To me, being a good Catholic isn’t about memorizing prayers, going to Confession on a regular basis, or constantly checking myself to make sure I am upholding the many rules Catholicism traditionally holds; it’s about maintaining a good relationship. Catholicism isn’t just a list of boxes to check off as we go through life.There is no box labeled “depriving students of contraception” that every Catholic person or institution must check in order to fully submit themselves to Catholicism. Being a good Catholic is, at its core, about doing good in the name of God, and providing our students with contraception would have a very positive impact on campus.

This article has 2 comments

  1. Mario Salazar

    Ms. Loughman,

    I was quite impressed by your opinion and I support you 100%. I am an SMC alum and have often wondered why the administration is hesitating on providing the services that you outline in your argument. One can extrapolate and conclude that giving out contraceptives is the first step down a slippery slope: “what’s next on their list of demands” they will probably wonder, “provide onsite abortions to pregnant students?” While this may be a resounding YES to some or even most students, I think the school would rather not go against Catholic foundational beliefs.

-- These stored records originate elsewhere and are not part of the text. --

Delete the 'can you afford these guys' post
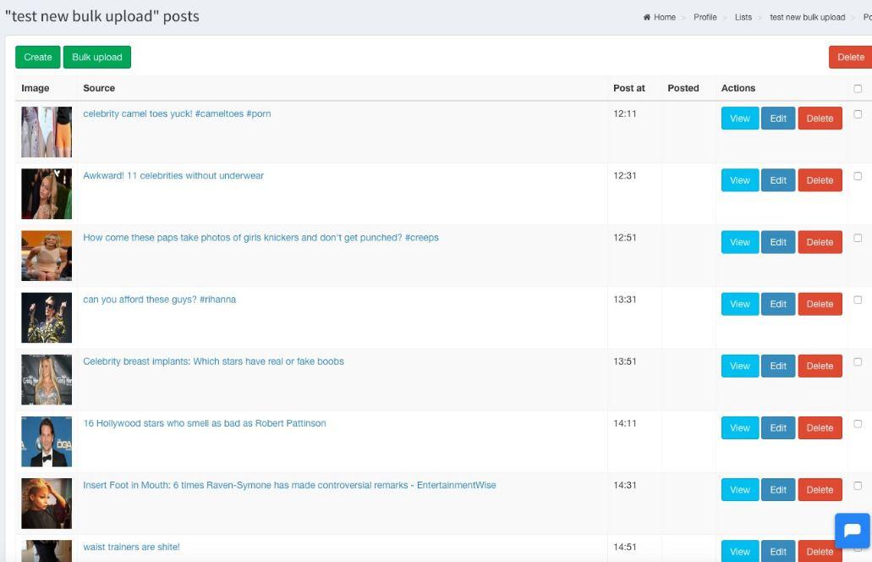 tap(820, 304)
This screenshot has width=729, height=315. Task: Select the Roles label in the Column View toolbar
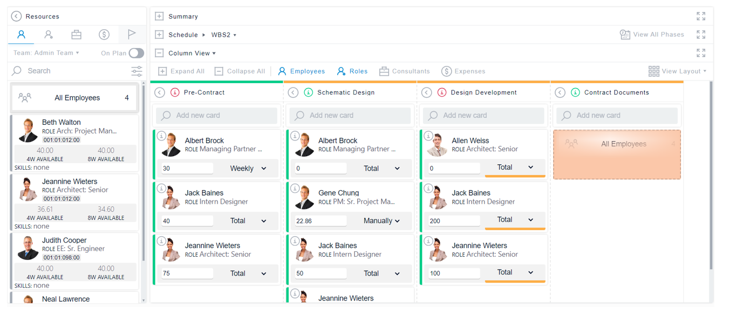tap(358, 71)
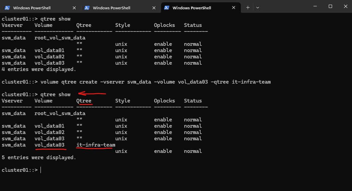
Task: Close the second Windows PowerShell tab
Action: tap(153, 8)
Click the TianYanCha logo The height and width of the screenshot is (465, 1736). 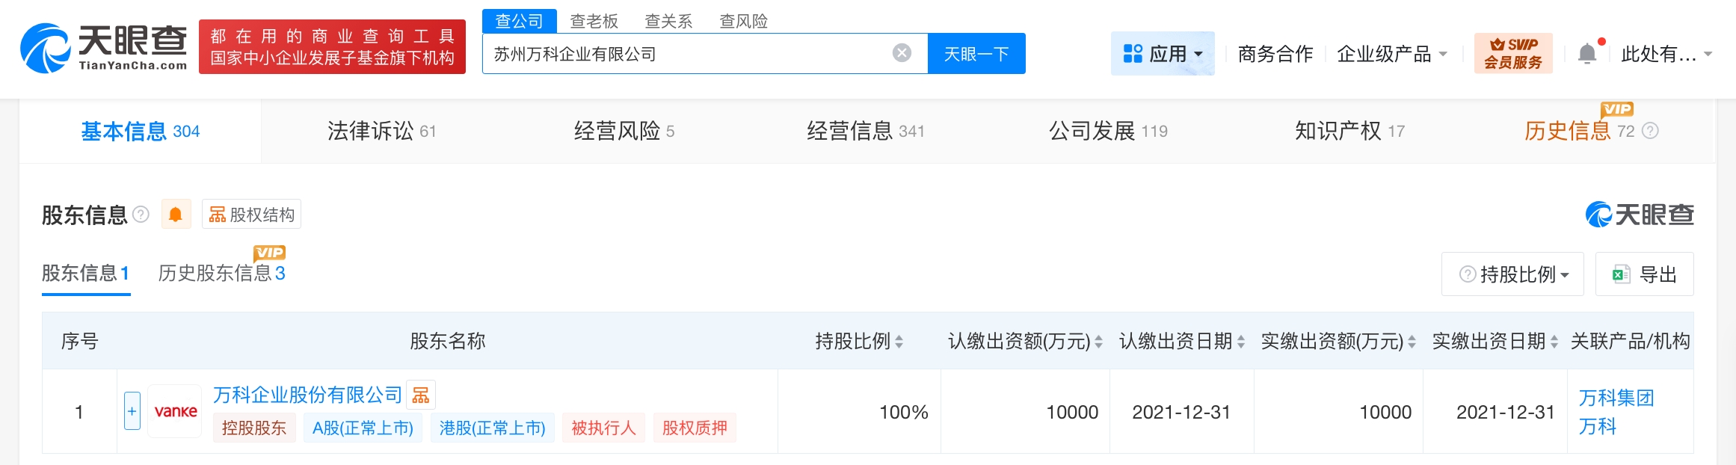103,48
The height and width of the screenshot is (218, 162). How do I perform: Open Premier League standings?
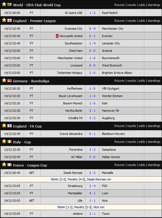pyautogui.click(x=154, y=21)
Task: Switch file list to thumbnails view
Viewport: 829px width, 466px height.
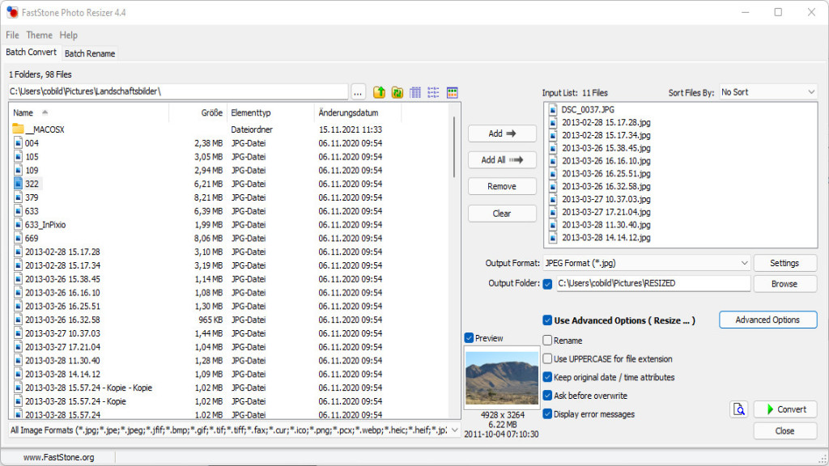Action: point(453,92)
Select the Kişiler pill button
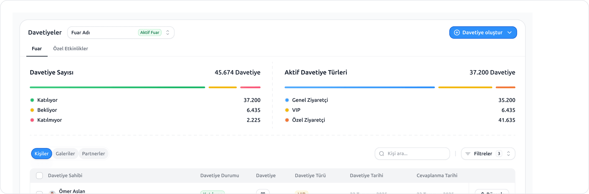Screen dimensions: 589x194 41,154
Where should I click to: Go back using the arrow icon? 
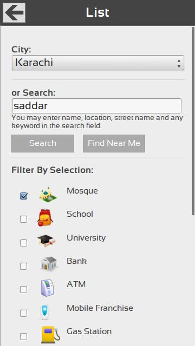click(x=14, y=12)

    Either way, providing (at the very least) condoms is wise not from just a contraceptive angle, but also as a public health issue. This last point is reason alone for the college to take proactive (and in some ways – preventive) care of its student body.

  2. I am all for this cause, but it is a complete lie that the majority of students are sexually active. Everyone just lies in the surveys to make themselves look special. And our society needs to stop focusing all their attention on helping people who already are successful and start helping those who have nothing.